Common Core
"Republican strategist" Rich Galen takes to the pages of Politico to make perhaps the weakest argument for Common Core education standards yet put into words. Targeting his fellow conservatives, he warns them against shoehorning students into vocational tracks when the future is so bright for kids with the "college-prep set of skills" offered by Common Core that they gotta wear tinted contact lenses. But while there may be vocational track advocates among Common Core critics, that's hardly the heart of the opposition. And whether or not Common Core actually provides kids with improved education is at the…well…core of the debate over the standards.
Under the headline, "Why the Right Should Love the Common Core," Galen scribbles:
Common Core is the shorthand for a requirement that, beginning as early as possible in elementary school and continuing throughout high school, students be exposed to, and become comfortable with, a college-prep set of skills. These skills—especially in mathematics and English—will provide a foundation for students to go in any career direction. This is so transparently a good thing that it's hard to figure out why anyone would be opposed. That's especially true for conservatives, who have long believed our education system is underperforming; that student progress needs to be measured; and that teachers and school superintendents should be accountable for better outcomes in the classroom. Conservatives are instinctively pro-standard. And yet the latest round of opposition to Common Core comes primarily from the right. What gives?… Not every high-school student needs to go to a traditional four-year college. But, those who claim we are wasting the time of students who are likely to get on a vocational instead of an academic track are settling for low expectations at a time when we should be setting high expectations.
This isn't just a leap of logic—it's the triple lindy of intellectual gymnastics.
First of all, Common Core is a set of education standards intended to "provide a consistent, clear understanding of what students are expected to learn, so teachers and parents know what they need to do to help them," according to the official mission statement. The criticisms of Common Core (because there are several) aren't over whether it's a good idea to give kids a decent education; they're over Common Core's ability to meet that goal as a uniform standard imposed across the country on kids of varying skills, interests, and developmental levels.

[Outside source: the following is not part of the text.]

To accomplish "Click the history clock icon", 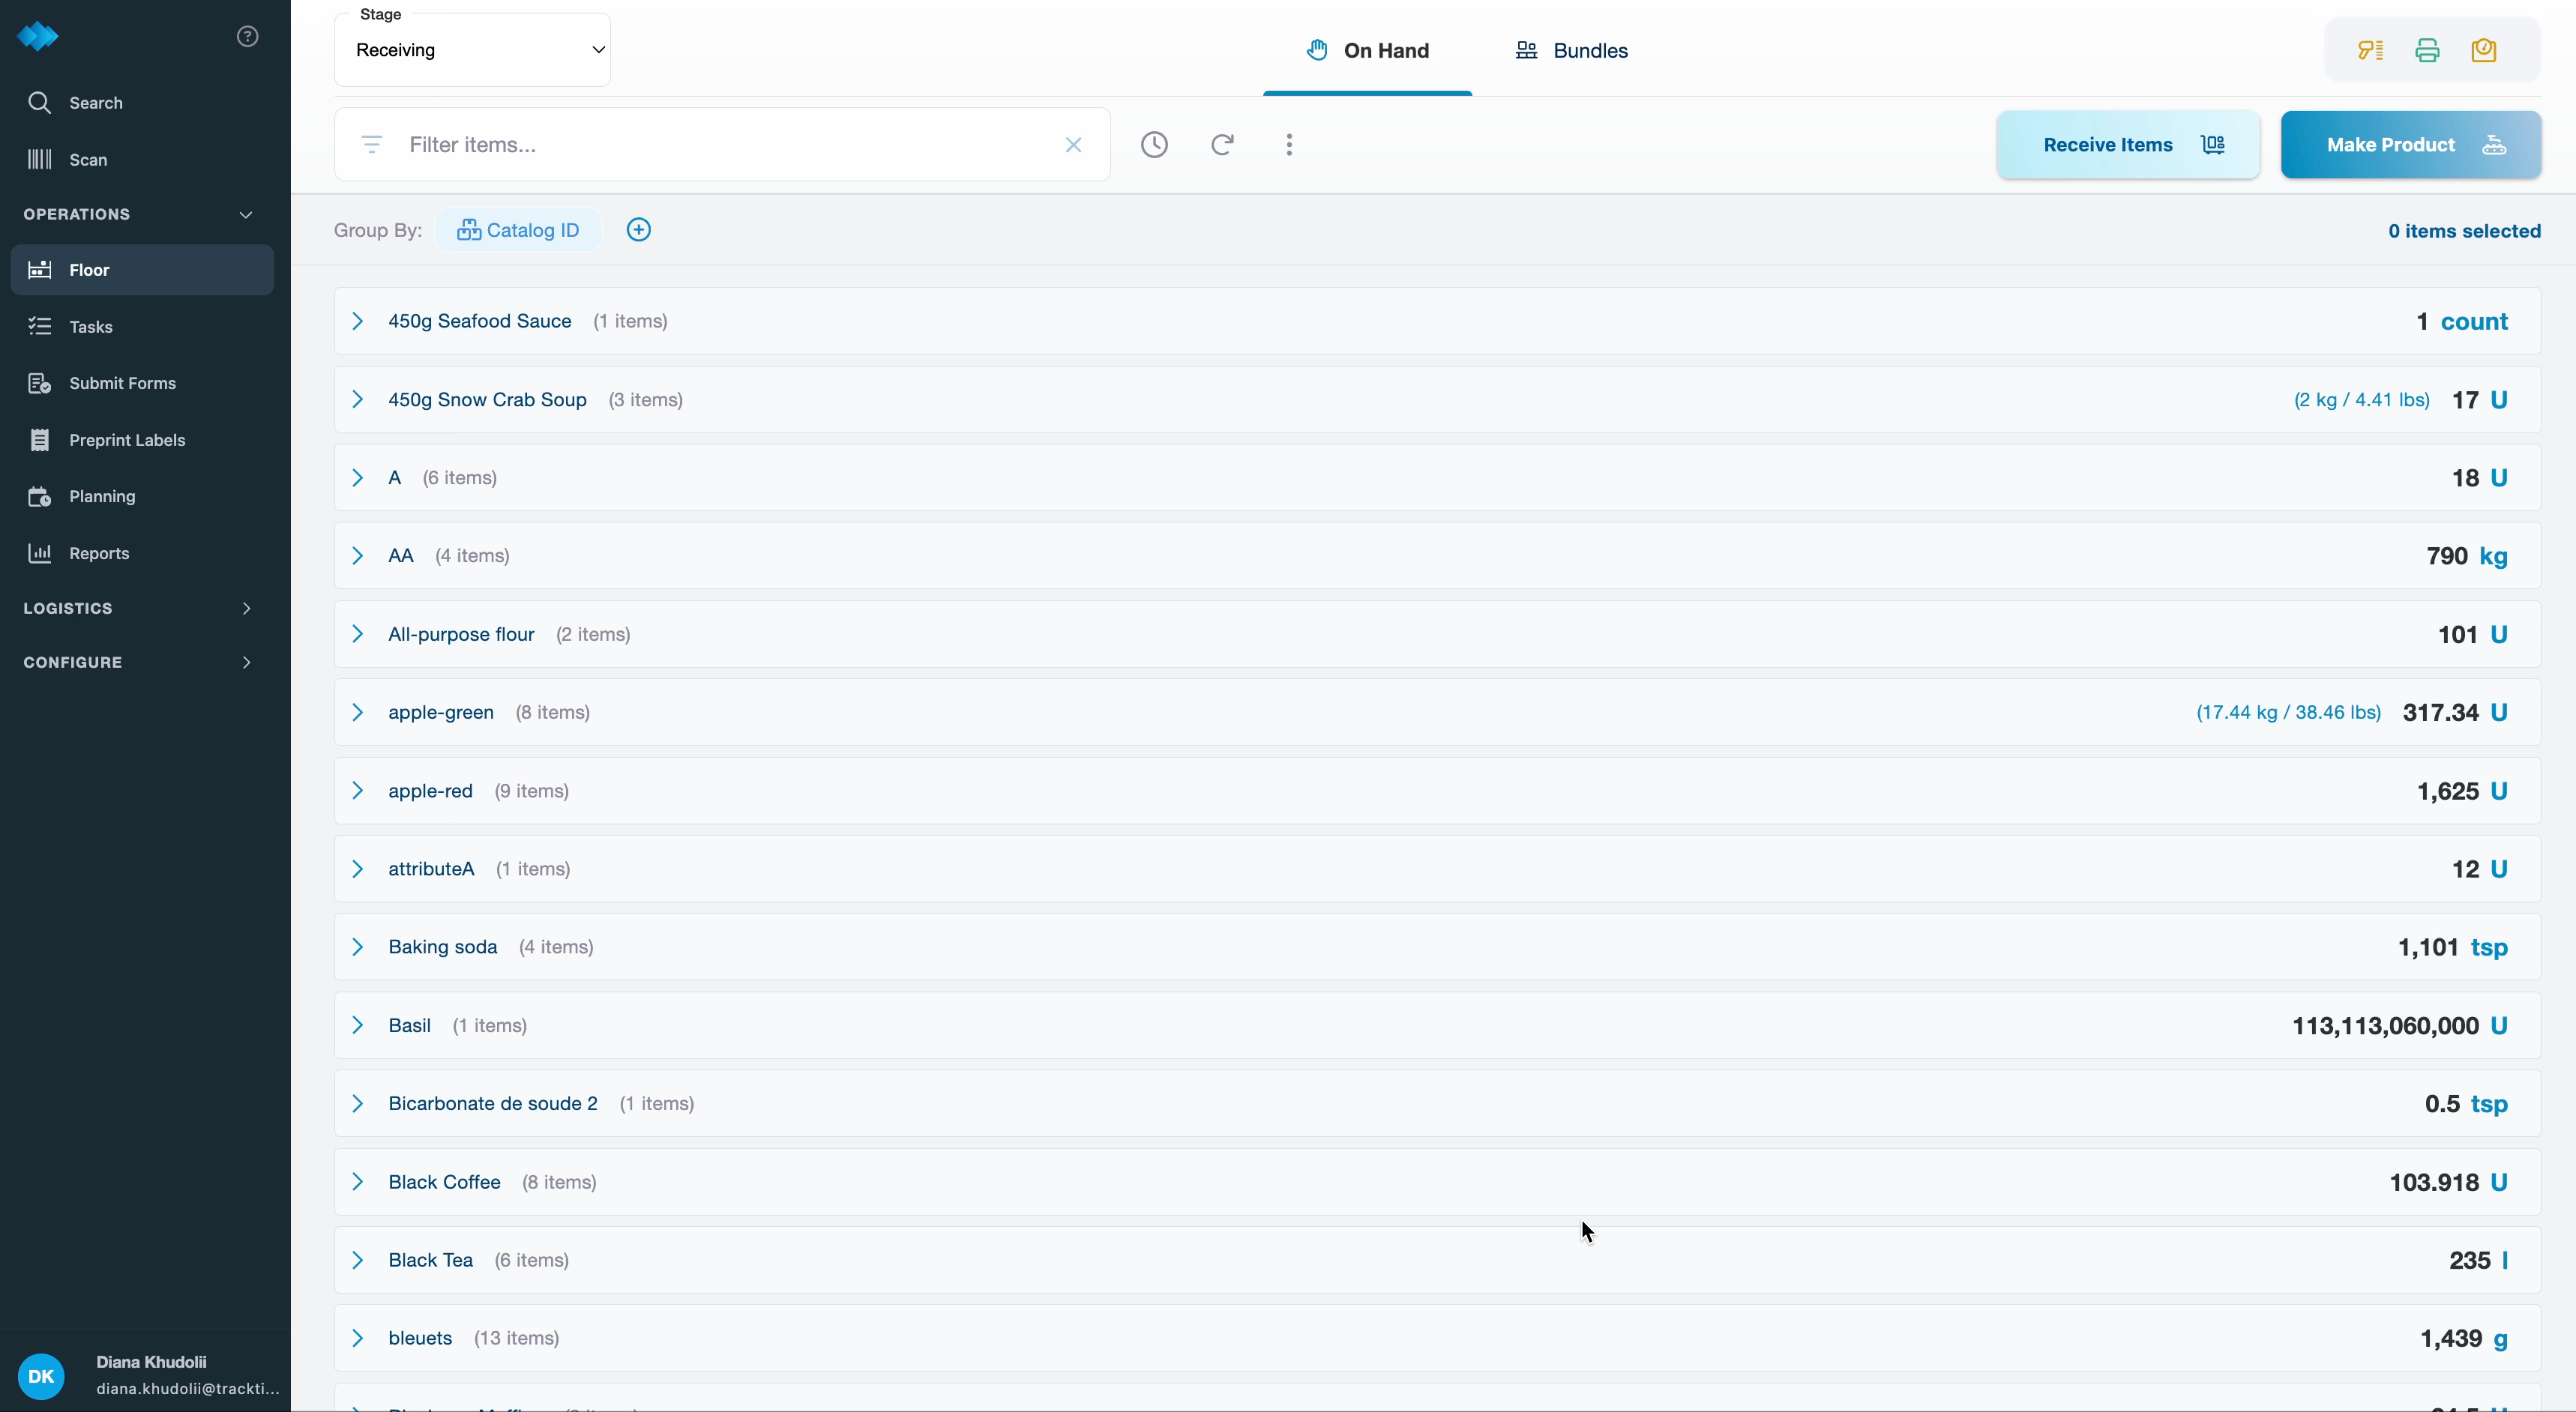I will coord(1154,145).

Some critics advocate the idea that some education approaches are right for certain kids, but not for others. They support the goal of well-educated kids, but don't believe that cookie-cutter standards are the right approach. At Montessori Madman, Aidan McAuley asks:
The first question I have is whether a government should create or even suggest what types of content curriculum should include. When a government determines curriculum it is inherently placing more value on some types of content and less on other types. There are two problems with this: 1) It assumes government somehow knows which content will provide the most return to its economic engine in the future (this is impossible to know) and 2) it creates an impersonal culture of education derived from logistics and efficiencies built on the false premise that all children learn in the same way and should know the same things by a certain age. A child is not a product to be manufactured by a government and should not be commoditized as such.
Other critics look at the high, but also rigid, standards set by Common Core, and worry that it treats children as if they're an army of clones, all ready to learn the same lessons at the same rate. My wife, a pediatrician, looked at the math standards our third grader is expected to meet, and remarked, "I'm not sure third-graders are developmentally ready for this. Their brains may not be able to handle it yet."
That's been a common concern. A Washington Post article on just this issue quoted Stephanie Feeney, professor emerita of education at the University of Hawaii, noting, "The people who wrote these standards do not appear to have any background in child development or early childhood education."
Admittedly, the critics quoted above aren't necessarily conservative, but the Pioneer Institute is. That organization's concerns, outlined in A Republic of Republics: How Common Core Undermines State and Local Autonomy over K-12 Education, prefaced by U.S. Senator Charles Grassley (R-Iowa), focus on the loss of local control and narrowed diversity of educational approaches inherent in the standards:
the CommonCore State Standards will extensively define what students should know and be able to do in each grade. They are not a curriculum—local curricula will still be defined at the school and district levels—but they do dictate the first component any curriculum content. The standards also drive how local curricula are sequenced and, by virtue of these first two things, will constrain some of the materials teachers use.
These aren't the only critiques of Common Core, but they're much more typical than complaints that the standards won't let schools convert students into a generation of Brave New World-style Epsilons—grunt workers victimized by low expectations.
It's nice that Common Core supporters are now engaging with their critics rather than dismissing them, as Secretary of Education Arne Duncan did with his snark about "white suburban moms." Soon, they may start engaging with real opponents rather than ones from their imagination.